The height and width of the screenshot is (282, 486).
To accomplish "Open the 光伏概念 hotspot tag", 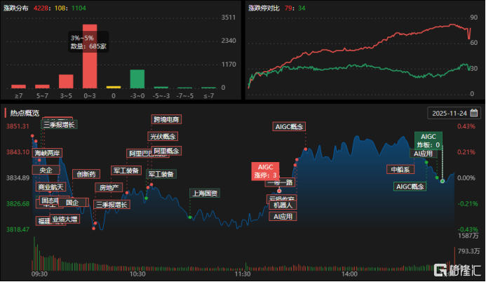I will click(x=163, y=136).
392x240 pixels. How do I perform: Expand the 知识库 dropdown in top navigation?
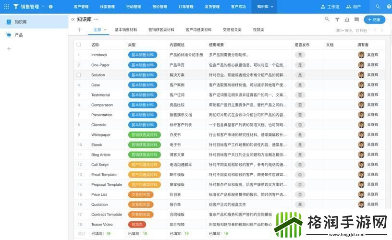272,7
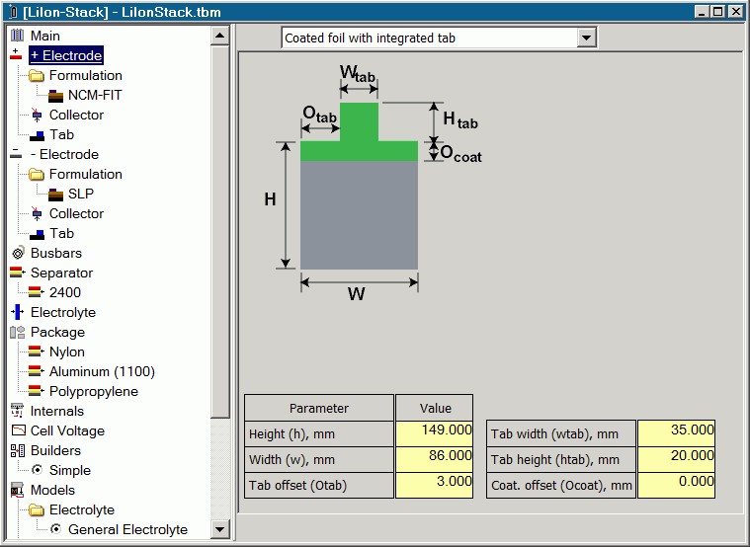This screenshot has width=750, height=547.
Task: Click the Busbars coil icon
Action: [x=17, y=253]
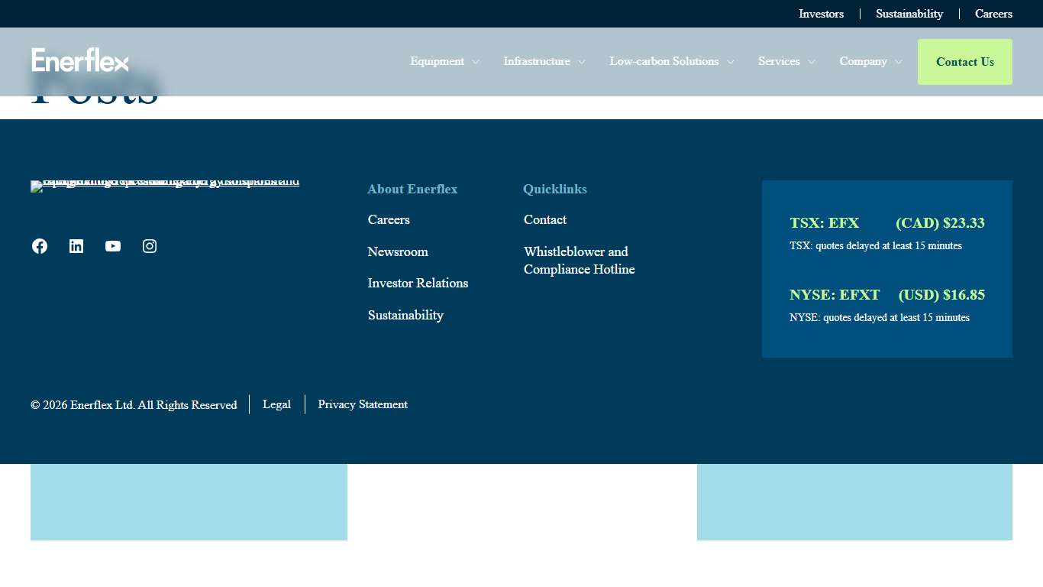Select Sustainability in the top bar

(909, 14)
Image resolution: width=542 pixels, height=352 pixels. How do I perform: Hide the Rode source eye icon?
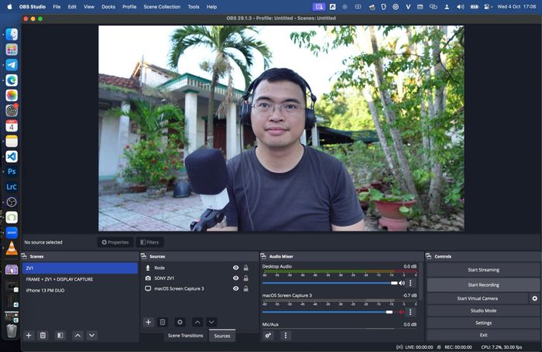235,268
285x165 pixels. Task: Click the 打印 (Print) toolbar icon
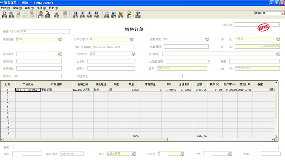(41, 14)
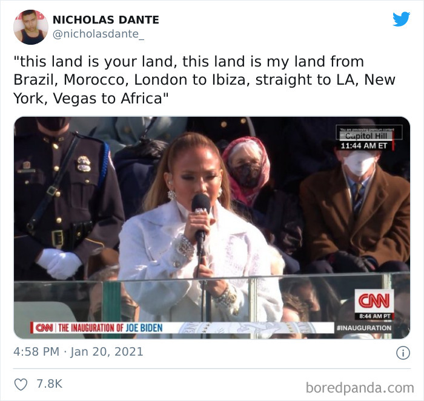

··········

From the line containing "Image resolution: width=542" down to the final line of the listing above, write out only those lines exactly as they are, minus the pictures.

Image resolution: width=542 pixels, height=352 pixels. How do I perform: Hide the Rode source eye icon?
235,268
285x165 pixels. Task: Click the 打印 (Print) toolbar icon
(41, 14)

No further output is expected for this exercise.